La Cène (Last Supper), 1972 | Collage de Mary Beth Edelson, représentant plus de quatre-vingts femmes artistes contemporaines

Magique… ! Le combat des féministes et des femmes artistes aurait-il porté ses fruits au point de faire renaitre l’artiste universel tant convoité ? Le statut de « Grand Génie », du « Grand Artiste », incompatible avec le féminin selon l’historienne Diana Quinby, aurait-il perdu ses attributs de mâle pour s’ouvrir à l’Artiste, dans toutes ses acceptions ?

Peut-être faut-il ici que nous modérions quelque peu nos ardeurs, mais tout de même…

Une longue route a été parcourue depuis les prémisses du mouvement des femmes dans l’art, et il semblerait d’ailleurs, au regard des œuvres des femmes à partir des années 1990 et de leurs caractéristiques, que le féminisme, son contexte d’émancipation des femmes, ait bel et bien accompli son œuvre. Voyez plutôt.
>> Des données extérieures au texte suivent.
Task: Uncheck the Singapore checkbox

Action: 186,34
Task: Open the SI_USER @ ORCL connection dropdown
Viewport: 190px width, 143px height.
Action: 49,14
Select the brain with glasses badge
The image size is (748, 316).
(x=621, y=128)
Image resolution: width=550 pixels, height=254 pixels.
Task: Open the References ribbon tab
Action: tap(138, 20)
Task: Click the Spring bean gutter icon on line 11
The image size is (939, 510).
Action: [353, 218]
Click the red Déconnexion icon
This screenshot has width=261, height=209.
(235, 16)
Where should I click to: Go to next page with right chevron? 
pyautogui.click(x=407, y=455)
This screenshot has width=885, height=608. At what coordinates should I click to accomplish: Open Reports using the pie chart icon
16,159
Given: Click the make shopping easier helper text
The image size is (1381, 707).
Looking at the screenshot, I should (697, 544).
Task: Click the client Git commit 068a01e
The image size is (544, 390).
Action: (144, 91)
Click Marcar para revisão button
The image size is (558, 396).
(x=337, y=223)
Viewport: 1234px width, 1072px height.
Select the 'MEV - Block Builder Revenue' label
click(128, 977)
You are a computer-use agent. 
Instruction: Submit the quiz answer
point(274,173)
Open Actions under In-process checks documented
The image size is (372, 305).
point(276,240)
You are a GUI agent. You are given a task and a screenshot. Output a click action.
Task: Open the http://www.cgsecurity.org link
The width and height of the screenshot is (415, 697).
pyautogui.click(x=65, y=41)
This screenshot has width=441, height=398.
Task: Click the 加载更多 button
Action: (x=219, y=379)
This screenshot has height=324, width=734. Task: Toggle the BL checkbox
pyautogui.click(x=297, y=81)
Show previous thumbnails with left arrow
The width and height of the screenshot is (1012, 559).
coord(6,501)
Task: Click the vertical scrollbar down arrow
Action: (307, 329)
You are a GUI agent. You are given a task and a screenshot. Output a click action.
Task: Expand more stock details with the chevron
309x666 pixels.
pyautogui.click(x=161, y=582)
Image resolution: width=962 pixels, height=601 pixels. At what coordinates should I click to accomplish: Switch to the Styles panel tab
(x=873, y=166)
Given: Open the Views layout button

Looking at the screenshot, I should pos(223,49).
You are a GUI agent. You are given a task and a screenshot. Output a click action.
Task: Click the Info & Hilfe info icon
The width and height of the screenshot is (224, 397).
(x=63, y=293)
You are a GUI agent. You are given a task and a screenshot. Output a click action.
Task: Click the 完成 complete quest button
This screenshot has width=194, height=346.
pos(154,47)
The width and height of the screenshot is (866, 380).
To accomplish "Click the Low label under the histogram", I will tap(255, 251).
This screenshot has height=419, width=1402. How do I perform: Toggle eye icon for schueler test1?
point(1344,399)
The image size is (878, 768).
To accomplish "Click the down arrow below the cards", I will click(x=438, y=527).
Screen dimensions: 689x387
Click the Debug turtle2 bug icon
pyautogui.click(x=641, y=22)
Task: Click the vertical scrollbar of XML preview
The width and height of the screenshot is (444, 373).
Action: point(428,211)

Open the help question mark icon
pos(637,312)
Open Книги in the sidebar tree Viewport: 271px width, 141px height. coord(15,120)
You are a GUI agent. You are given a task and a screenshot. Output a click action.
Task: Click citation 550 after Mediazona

Au cours des années 1990, de nombreuses expositions ont été organisées dans le but, affiché ou non, d’engager la question identitaire des genres, et de remettre dans le débat la place du féminin et du masculin dans la production artistique. Ces expositions, véritables lieux de réflexions et de discussions, ont permis de concentrer un nombre plus important d’œuvres de femmes, et d’en observer les contours, les messages, les tendances et les évolutions.

Et les tenants d’un Grand Art ne pouvant de toute évidence n’être attribué qu’à des hommes n’ont qu’à bien se tenir : tout porte à croire que les choses ont bien changées.

Tout d’abord, les œuvres des artistes femmes apparaissent comme nettement détachées des positions identitaires des années 1970 : la sphère de l’intime passe désormais sur le devant de la scène, et est une part de plus en plus prégnante des travaux réalisés par les jeunes générations. Ces jeunes femmes, artistes, mais aussi citoyennes et amantes, affichent de plus en plus clairement leur besoin de questionner leur être intérieur pour découvrir le monde.

Performance de Karen Finley | 2002

Cet investissement de l’intime des femmes explique les grandes tendances qui ont dominé et continuent de traverser l’art féminin, à savoir une prédilection pour les matériaux souples, tactiles, organiques (poils, cheveux, membranes, plasma, menstrues), pour les pratiques qui intègrent une notion d’ouvrage (travaux de tricots, crochets, broderies), et pour la temporalité d’une gestuelle inscrite en plein cœur de l’espace domestique.L’une des grandes caractéristiques, en effet, que l’on retrouve dans la majeure partie des œuvres des femmes dans les années 1990, est une tendance à l’apologie et à la description minutieuse d’un quotidien encore très flou.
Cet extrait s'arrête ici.